5. PARKED — Commercial renegotiation notice (renewal date 2026-12-31;
notice deadline 2026-09-30). Practice leadership to decide by
2026-09-15.
ACTION ITEMS
| # | Action | Owner | Due | Status |
|---|-----------------------------------------------------------|---------------------|-----------|----------|
| 1 | Submit six de-identified claim examples for downcoding | J. Nguyen | 2026-05-28| Open |
| | review via the payer secure portal (no PHI in JOC record) | | | |
| 2 | Deliver written PA-improvement plan (MSK imaging focus) | K. Mendez (payer) | 2026-06-15| Open |
| 3 | Activate after-hours P2P block 16:00–18:00 ET | T. Brooks (payer) | 2026-07-01| Open |
| 4 | Launch async-P2P pilot for non-emergent commercial PAs | T. Brooks (payer) | 2026-07-01| Open |
| 5 | Run downcoding sample-pull review and return findings | T. Brooks (payer) | 2026-07-15| Open |
| 6 | Decide on commercial renegotiation notice for 2026-12-31 | R. Iyer + A. Romero | 2026-09-15| Open |
| 7 | Brief practice leadership on JOC outcomes and the | R. Iyer | 2026-05-28| Open |
| | renegotiation-notice decision framing | | | |
DISCUSSION & CONTEXT (non-decision content — aggregate metrics only)
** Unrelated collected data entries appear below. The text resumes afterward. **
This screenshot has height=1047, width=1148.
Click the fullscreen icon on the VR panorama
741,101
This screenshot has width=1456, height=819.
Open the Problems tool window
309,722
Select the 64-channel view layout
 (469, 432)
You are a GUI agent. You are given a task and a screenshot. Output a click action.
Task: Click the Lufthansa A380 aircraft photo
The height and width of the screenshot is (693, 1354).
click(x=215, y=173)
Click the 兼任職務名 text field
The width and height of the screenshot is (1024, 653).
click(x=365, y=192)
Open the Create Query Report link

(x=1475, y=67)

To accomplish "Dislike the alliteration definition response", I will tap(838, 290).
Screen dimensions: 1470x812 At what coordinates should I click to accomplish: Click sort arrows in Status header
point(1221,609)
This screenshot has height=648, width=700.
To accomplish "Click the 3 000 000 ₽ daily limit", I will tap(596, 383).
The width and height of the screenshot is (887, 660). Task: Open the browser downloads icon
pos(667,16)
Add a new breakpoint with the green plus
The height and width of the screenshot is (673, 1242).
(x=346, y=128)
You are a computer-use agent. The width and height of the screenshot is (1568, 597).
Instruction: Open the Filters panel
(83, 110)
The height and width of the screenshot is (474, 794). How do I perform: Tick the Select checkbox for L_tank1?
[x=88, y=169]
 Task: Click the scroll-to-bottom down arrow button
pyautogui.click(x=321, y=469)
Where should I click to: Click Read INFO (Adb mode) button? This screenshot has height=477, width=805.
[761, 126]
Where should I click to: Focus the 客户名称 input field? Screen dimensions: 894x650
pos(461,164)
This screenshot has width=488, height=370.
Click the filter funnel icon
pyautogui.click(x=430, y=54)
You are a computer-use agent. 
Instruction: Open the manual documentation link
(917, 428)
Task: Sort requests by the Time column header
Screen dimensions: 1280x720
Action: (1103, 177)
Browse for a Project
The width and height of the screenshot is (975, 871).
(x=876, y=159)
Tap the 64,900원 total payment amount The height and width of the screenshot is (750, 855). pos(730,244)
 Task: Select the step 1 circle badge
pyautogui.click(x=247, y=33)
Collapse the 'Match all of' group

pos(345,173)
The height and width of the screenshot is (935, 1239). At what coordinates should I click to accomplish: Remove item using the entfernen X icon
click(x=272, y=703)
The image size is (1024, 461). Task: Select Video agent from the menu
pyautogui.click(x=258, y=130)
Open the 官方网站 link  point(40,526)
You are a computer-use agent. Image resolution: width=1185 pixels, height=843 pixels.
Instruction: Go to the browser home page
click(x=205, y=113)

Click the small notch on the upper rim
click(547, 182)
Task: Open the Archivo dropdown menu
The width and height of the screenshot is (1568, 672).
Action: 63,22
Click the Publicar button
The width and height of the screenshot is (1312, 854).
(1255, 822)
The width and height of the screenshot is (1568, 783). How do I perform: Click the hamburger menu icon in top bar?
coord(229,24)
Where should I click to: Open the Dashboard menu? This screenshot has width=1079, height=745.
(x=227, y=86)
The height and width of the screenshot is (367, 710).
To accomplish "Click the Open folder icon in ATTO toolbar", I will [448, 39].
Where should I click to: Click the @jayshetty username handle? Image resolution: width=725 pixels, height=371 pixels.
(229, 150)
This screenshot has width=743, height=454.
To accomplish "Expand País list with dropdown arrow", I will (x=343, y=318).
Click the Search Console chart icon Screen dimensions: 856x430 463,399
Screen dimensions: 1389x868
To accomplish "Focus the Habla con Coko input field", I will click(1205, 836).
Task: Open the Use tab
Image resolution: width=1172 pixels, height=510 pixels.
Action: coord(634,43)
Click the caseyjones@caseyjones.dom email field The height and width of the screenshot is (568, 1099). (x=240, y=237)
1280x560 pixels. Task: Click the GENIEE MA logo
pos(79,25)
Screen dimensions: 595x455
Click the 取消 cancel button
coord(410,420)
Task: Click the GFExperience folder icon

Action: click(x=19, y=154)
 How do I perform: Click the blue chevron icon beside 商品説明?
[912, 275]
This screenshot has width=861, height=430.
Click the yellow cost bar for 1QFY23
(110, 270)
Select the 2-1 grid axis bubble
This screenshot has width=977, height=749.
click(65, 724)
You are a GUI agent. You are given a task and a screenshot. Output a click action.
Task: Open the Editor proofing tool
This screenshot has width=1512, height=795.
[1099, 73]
- PA performance: 4.2-business-day average commercial PA turnaround vs.
the 2-business-day contractual SLA in Q1 2026. Slowest sub-segment
is commercial musculoskeletal imaging (5.8-day average). Payer
attributes the variance to a February UM-platform vendor migration
and commits to a written plan by 2026-06-15.
- P2P scheduling: 38% of P2P requests in Q1 were scheduled outside the
practice's requested 1–4 PM clinical window. Practice volume: 142
P2P requests in Q1. Payer agreed to an after-hours P2P block and an
async-P2P pilot.
- Downcoding trend: 14% YoY increase in commercial 99214 → 99213
downcodes for non-procedural office visits. Practice will submit
six de-identified claim examples (no PHI in JOC; via the secure
portal). Payer denies a policy change; a sample-pull review will
return by 2026-07-15.
- MA HCC retrospective sweep: Q3 ask declined by practice. Disposition
contingent on Q4 commercial-fee-schedule discussions.
- CMS-0057-F compliance: payer confirms January 1, 2026 posture; the
AI-decision-reasoning disclosure field is present on the PA decision
letter; no concerns raised by either side. The practice's
`denial-appeal-letter-writer` and `prior-auth-letter-generator` skills
already accommodate this disclosure pattern.
OPEN QUESTIONS / PARKING LOT
- Whether to exercise the commercial renegotiation notice by 2026-09-30
given the PA SLA performance and the downcoding trend. Park to the
practice leadership meeting 2026-05-28.
- Whether to expand the async-P2P pilot to MA after the commercial
pilot evaluation at the Q3 JOC.
- Whether the MA HCC retrospective ask returns in Q4 as part of the
fee-schedule discussion or remains contingent on commercial terms.
NEXT MEETING
2026-08-13 · 13:00–14:00 · same hybrid setup (quarterly cadence)
Pre-reads: Payer PA-improvement plan deliverable (Mendez)
Async-P2P pilot interim data (Brooks)
Downcoding sample-pull review findings (Brooks)
Practice Q2 commercial PA / downcoding metrics (Iyer)
[VERIFY: BAA effective date and MSA JOC governance section reference
before circulating this summary outside the practice leadership and
payer contract file]
The three examples illustrate the target across the most format-sensitive ends of the healthcare-meeting spectrum: an M&M conference where the privilege label, system-and-process framing, and separation between privileged minutes and the safety-event report are load-bearing; a Tumor Board where the recommendation is structured to copy directly into the patient's chart, the dissenting view is recorded, the pending data points that could modify the plan are named, and every action item has a single owner with a date; and a payer JOC where PHI is rigorously excluded, the voice is metric-first, contractual-cycle items (renewal notice deadlines, BAA references, MSA governance sections) are distinguished from operational service items (PA SLA, P2P scheduling, downcoding sample review), and the action-item owners are split cleanly between the payer side and the practice side.